= Task instructions =
Which lines of the entries below run from the one holding "Tư vấn nội thất (688, 4)" to the one holding "Tượng cô gái nâng", inclusive? Set down exactly those lines and no others.
-- Opening Marker --
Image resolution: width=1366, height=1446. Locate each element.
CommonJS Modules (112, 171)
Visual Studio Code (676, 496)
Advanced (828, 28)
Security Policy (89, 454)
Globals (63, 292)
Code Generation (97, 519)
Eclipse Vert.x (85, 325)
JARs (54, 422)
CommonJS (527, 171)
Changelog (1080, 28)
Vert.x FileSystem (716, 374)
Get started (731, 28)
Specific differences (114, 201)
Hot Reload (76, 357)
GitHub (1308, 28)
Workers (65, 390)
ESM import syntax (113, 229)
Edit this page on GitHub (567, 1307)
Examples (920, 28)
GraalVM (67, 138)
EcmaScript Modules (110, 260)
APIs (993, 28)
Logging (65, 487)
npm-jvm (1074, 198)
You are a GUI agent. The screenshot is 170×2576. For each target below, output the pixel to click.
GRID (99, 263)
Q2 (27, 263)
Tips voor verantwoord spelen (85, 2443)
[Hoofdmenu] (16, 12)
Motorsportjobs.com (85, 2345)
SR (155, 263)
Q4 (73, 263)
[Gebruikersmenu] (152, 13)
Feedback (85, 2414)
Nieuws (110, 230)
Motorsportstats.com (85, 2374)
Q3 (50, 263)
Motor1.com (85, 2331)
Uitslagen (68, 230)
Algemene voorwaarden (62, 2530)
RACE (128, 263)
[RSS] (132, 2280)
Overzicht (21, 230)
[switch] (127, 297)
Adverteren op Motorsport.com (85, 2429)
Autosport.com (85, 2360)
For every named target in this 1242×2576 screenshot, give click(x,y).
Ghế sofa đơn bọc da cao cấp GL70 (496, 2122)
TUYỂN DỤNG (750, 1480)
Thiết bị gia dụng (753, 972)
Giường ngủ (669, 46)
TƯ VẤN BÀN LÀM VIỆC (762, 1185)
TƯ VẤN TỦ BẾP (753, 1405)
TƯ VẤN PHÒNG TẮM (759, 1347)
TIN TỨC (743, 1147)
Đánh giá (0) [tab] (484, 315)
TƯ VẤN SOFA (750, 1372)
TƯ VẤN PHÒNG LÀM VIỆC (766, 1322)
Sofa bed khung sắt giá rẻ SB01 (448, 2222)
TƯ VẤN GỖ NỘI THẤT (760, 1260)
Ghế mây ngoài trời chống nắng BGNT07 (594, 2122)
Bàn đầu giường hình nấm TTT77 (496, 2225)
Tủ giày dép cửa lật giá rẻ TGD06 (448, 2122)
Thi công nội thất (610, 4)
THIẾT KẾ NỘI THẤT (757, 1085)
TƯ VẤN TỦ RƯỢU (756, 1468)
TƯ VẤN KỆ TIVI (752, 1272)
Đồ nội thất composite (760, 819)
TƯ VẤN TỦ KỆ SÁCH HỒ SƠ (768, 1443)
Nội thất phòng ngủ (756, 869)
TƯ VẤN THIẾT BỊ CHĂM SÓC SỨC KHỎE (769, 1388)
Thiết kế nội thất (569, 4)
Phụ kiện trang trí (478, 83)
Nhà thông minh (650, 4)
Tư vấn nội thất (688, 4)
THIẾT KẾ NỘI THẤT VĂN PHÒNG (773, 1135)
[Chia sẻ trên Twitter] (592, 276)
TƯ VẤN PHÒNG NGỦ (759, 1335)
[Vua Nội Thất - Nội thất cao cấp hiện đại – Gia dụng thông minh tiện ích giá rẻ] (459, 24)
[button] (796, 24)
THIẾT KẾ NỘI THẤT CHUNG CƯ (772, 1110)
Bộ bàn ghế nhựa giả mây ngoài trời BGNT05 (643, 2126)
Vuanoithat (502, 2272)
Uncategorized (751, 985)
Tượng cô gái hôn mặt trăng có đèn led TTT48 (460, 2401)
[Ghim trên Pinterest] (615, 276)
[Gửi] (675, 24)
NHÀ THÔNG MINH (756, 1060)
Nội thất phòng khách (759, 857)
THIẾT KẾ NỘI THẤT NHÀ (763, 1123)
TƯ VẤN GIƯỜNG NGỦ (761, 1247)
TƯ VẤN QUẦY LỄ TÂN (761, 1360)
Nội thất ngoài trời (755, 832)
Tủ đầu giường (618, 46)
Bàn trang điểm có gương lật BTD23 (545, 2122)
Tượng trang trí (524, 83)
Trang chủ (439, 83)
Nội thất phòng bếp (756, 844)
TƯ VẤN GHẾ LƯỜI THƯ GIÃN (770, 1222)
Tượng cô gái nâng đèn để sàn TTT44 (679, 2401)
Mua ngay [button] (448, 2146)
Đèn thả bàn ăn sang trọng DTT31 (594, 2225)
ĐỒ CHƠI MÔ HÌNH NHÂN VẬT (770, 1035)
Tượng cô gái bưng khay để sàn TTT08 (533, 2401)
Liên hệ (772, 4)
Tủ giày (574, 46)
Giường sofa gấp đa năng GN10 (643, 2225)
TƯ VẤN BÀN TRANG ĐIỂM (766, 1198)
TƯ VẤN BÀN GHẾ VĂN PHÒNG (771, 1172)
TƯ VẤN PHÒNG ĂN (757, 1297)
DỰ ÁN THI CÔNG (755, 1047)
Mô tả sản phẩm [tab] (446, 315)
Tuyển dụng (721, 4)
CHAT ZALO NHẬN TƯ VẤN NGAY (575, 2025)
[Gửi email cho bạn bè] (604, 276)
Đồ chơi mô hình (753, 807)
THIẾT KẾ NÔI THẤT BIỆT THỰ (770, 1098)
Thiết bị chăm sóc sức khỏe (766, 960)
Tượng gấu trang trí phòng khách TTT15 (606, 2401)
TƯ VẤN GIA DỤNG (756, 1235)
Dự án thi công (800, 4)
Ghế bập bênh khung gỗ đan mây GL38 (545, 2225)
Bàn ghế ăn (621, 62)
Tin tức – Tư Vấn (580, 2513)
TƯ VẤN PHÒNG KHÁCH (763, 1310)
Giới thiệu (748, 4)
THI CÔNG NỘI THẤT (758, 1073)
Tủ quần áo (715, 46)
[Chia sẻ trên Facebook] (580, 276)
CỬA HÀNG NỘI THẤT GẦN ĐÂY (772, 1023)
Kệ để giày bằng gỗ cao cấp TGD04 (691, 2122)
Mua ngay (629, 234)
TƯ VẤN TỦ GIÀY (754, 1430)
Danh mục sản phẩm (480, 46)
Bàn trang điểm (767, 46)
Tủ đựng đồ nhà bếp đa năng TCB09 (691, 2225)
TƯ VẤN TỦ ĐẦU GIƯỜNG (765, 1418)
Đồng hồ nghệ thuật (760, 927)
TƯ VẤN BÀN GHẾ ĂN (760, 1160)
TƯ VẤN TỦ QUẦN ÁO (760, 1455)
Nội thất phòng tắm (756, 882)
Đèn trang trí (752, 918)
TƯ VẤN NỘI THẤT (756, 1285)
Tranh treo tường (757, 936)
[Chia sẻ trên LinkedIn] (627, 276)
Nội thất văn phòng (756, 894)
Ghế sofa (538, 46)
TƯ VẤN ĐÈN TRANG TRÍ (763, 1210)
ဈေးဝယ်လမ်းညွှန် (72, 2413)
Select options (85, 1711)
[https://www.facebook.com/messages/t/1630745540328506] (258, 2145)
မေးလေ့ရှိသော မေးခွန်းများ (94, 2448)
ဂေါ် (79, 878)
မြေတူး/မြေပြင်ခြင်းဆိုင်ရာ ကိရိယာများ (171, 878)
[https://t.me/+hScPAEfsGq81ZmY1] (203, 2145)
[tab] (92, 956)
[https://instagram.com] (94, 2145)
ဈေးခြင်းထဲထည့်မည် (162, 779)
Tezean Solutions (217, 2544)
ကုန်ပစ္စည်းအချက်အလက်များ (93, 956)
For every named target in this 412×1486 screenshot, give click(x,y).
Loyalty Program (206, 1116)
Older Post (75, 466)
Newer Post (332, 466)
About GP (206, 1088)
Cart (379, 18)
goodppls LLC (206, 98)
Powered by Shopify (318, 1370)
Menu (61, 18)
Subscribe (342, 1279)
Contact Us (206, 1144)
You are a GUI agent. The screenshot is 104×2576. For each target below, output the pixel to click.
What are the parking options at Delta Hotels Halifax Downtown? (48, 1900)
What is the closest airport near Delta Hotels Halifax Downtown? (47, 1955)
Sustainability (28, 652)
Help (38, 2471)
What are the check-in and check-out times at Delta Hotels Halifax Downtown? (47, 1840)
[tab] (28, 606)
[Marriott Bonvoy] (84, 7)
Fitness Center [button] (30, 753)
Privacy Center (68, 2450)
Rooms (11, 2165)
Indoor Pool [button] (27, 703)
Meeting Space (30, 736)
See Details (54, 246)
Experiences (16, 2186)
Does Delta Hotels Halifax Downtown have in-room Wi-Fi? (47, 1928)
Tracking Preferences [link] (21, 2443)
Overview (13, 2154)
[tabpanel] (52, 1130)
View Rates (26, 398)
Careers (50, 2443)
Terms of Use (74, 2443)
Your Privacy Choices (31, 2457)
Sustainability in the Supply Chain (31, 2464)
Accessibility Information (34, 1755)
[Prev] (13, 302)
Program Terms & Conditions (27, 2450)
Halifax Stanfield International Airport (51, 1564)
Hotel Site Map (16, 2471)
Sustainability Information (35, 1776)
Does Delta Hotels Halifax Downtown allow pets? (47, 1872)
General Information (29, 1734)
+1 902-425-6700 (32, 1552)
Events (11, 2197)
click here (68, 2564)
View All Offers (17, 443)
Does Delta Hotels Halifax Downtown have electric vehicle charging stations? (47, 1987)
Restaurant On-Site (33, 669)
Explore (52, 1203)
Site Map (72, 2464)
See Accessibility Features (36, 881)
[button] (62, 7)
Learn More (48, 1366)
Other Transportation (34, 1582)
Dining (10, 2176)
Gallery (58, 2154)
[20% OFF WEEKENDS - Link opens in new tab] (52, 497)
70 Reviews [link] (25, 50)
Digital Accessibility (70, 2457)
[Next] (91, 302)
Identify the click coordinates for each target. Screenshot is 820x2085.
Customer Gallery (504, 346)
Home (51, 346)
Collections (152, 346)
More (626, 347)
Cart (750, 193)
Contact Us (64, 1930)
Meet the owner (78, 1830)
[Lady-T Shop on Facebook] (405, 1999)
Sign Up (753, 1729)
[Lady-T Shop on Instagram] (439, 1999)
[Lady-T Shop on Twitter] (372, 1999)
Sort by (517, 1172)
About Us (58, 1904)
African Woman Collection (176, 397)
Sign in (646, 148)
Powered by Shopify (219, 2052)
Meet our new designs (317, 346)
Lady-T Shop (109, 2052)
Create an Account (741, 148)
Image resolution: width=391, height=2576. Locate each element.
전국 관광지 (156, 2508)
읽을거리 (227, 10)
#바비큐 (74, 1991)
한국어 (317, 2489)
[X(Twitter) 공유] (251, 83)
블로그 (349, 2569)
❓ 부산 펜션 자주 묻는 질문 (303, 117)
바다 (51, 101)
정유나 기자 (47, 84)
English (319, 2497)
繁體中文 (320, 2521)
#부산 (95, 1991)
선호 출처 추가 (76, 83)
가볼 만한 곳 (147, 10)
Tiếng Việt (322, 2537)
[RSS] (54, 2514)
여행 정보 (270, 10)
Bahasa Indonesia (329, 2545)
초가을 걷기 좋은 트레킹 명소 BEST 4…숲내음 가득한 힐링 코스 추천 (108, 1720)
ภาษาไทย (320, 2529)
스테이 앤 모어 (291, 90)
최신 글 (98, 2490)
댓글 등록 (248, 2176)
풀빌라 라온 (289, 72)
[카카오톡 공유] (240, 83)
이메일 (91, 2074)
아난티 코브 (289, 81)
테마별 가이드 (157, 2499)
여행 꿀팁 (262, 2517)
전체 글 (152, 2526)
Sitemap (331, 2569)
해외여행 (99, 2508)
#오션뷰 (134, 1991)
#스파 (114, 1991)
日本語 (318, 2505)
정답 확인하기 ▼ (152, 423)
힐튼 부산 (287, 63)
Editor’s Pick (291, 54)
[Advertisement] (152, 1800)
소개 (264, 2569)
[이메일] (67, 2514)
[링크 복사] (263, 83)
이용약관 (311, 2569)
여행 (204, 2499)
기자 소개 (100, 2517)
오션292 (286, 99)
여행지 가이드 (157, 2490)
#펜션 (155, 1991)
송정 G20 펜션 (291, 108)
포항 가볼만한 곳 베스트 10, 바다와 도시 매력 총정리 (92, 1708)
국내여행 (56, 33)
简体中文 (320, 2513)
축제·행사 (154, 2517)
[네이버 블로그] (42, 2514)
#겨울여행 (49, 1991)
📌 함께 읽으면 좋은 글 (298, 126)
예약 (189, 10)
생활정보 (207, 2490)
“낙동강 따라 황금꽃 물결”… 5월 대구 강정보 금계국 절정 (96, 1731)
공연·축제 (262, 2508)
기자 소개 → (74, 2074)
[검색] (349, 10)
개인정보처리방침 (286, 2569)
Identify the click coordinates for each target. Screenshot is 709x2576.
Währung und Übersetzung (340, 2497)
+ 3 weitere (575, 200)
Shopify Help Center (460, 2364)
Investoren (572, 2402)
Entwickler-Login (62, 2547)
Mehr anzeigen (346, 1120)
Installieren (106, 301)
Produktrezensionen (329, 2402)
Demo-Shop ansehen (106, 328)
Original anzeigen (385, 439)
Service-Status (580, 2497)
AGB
-- Closing Marker --
= Task output =
Tư vấn nội thất (688, 4)
THIẾT KẾ NỘI THẤT VĂN PHÒNG (773, 1135)
[Chia sẻ trên Twitter] (592, 276)
TƯ VẤN PHÒNG NGỦ (759, 1335)
[Vua Nội Thất - Nội thất cao cấp hiện đại – Gia dụng thông minh tiện ích giá rẻ] (459, 24)
[button] (796, 24)
THIẾT KẾ NỘI THẤT CHUNG CƯ (772, 1110)
Bộ bàn ghế nhựa giả mây ngoài trời BGNT05 (643, 2126)
Vuanoithat (502, 2272)
Uncategorized (751, 985)
Tượng cô gái hôn mặt trăng có đèn led TTT48 (460, 2401)
[Ghim trên Pinterest] (615, 276)
[Gửi] (675, 24)
NHÀ THÔNG MINH (756, 1060)
Nội thất phòng khách (759, 857)
THIẾT KẾ NỘI THẤT NHÀ (763, 1123)
TƯ VẤN GIƯỜNG NGỦ (761, 1247)
TƯ VẤN QUẦY LỄ TÂN (761, 1360)
Nội thất ngoài trời (755, 832)
Tủ đầu giường (618, 46)
Bàn trang điểm có gương lật BTD23 (545, 2122)
Tượng trang trí (524, 83)
Trang chủ (439, 83)
Nội thất phòng bếp (756, 844)
TƯ VẤN GHẾ LƯỜI THƯ GIÃN (770, 1222)
Tượng cô gái nâng đèn để sàn TTT44 (679, 2401)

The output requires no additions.